• _DIRECTIONS FOR THIS TASK_
Copy out every line of the entries below word for word, leaving out the pictures.

• _TASK DATA_
:::
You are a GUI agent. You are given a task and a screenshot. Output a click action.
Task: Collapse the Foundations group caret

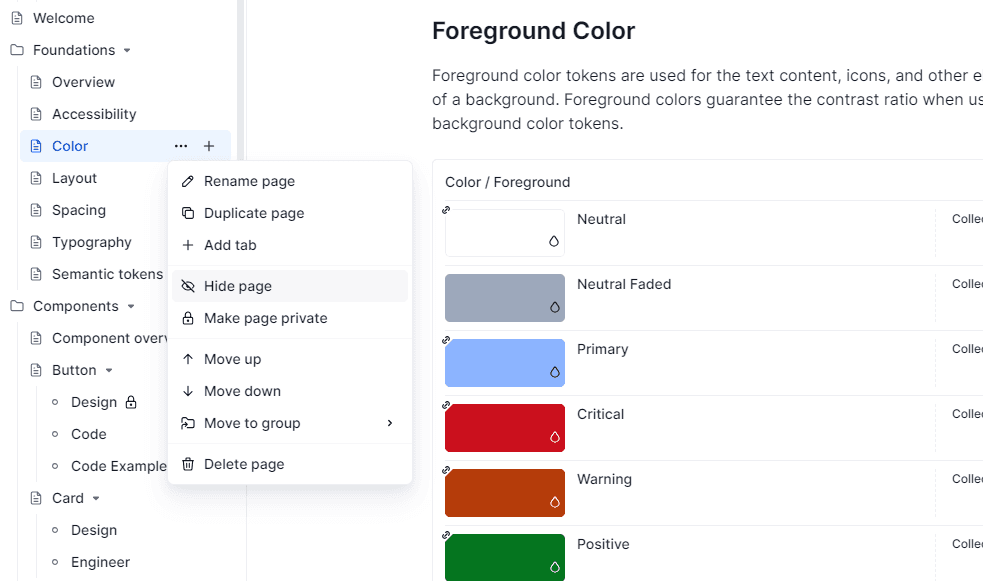[x=127, y=50]
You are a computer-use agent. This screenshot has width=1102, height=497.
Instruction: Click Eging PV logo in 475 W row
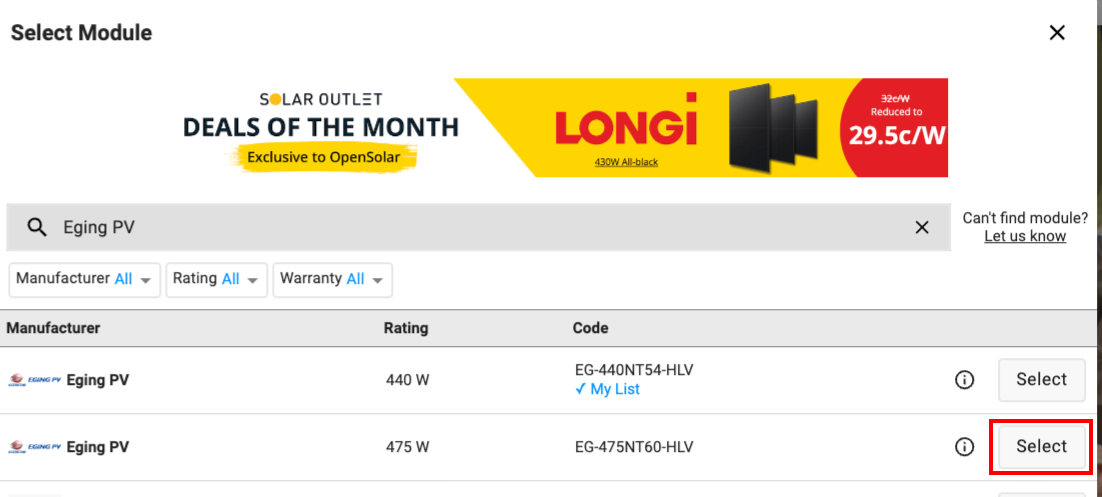[35, 447]
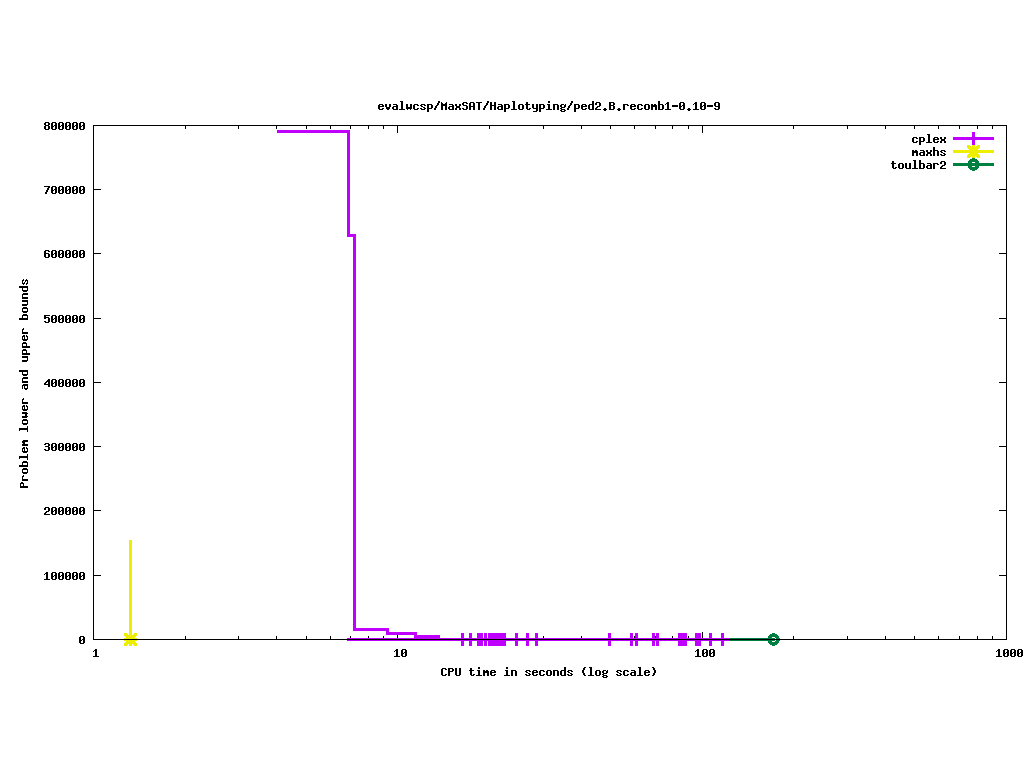Image resolution: width=1024 pixels, height=768 pixels.
Task: Click the 100000 y-axis tick label
Action: pyautogui.click(x=63, y=576)
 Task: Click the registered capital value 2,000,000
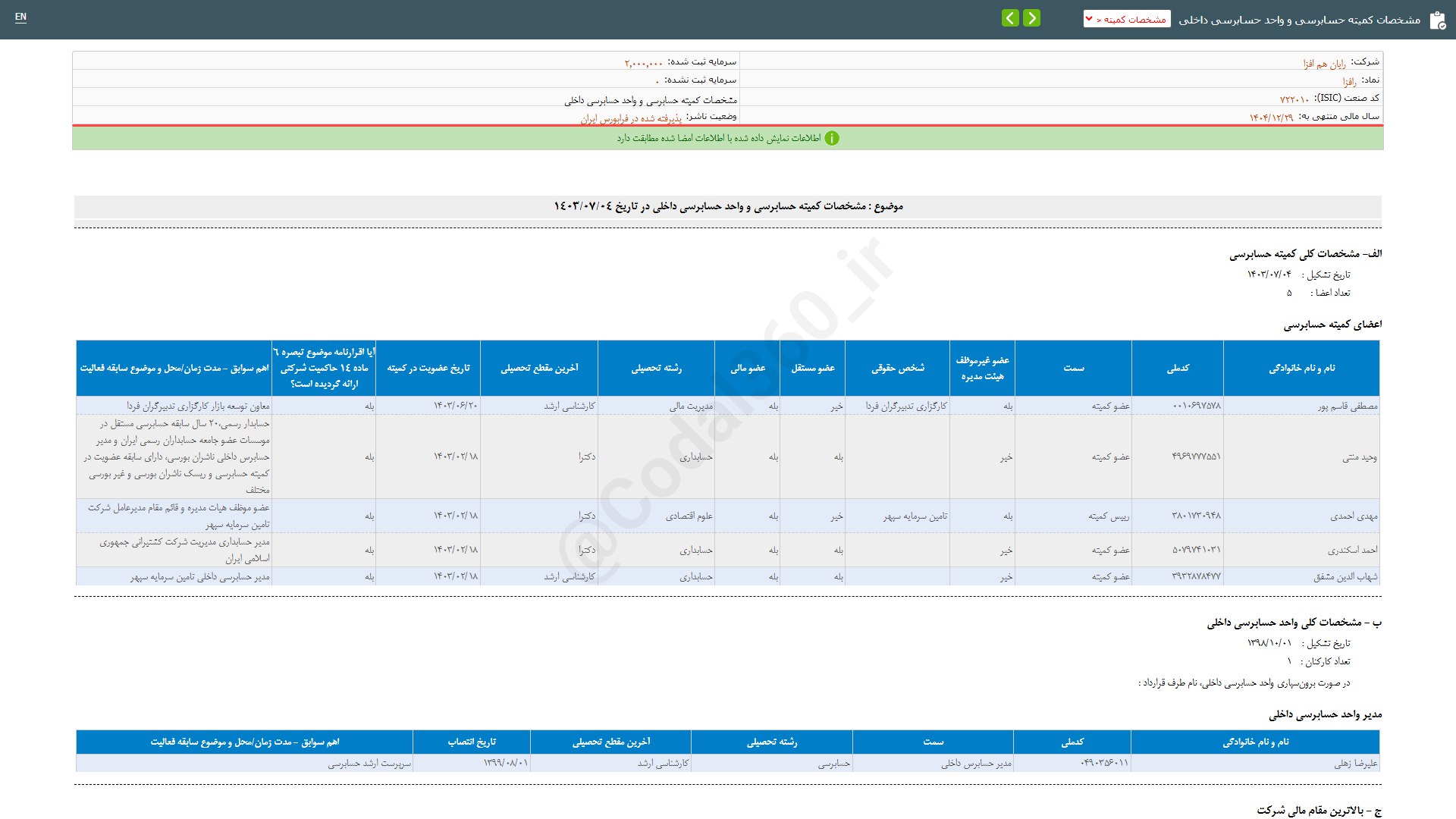[x=643, y=63]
:::
• _SOLVED EXERCISE_
You are a GUI agent. You are given a task and a screenshot. Output a click action.
Task: Collapse the Foundations group caret

[x=127, y=50]
You are a computer-use agent. This screenshot has width=1102, height=497.
Instruction: Click Eging PV logo in 475 W row
[35, 447]
Image resolution: width=1024 pixels, height=768 pixels.
Task: Click the 100000 y-axis tick label
Action: pyautogui.click(x=63, y=576)
 Task: Click the registered capital value 2,000,000
[x=643, y=63]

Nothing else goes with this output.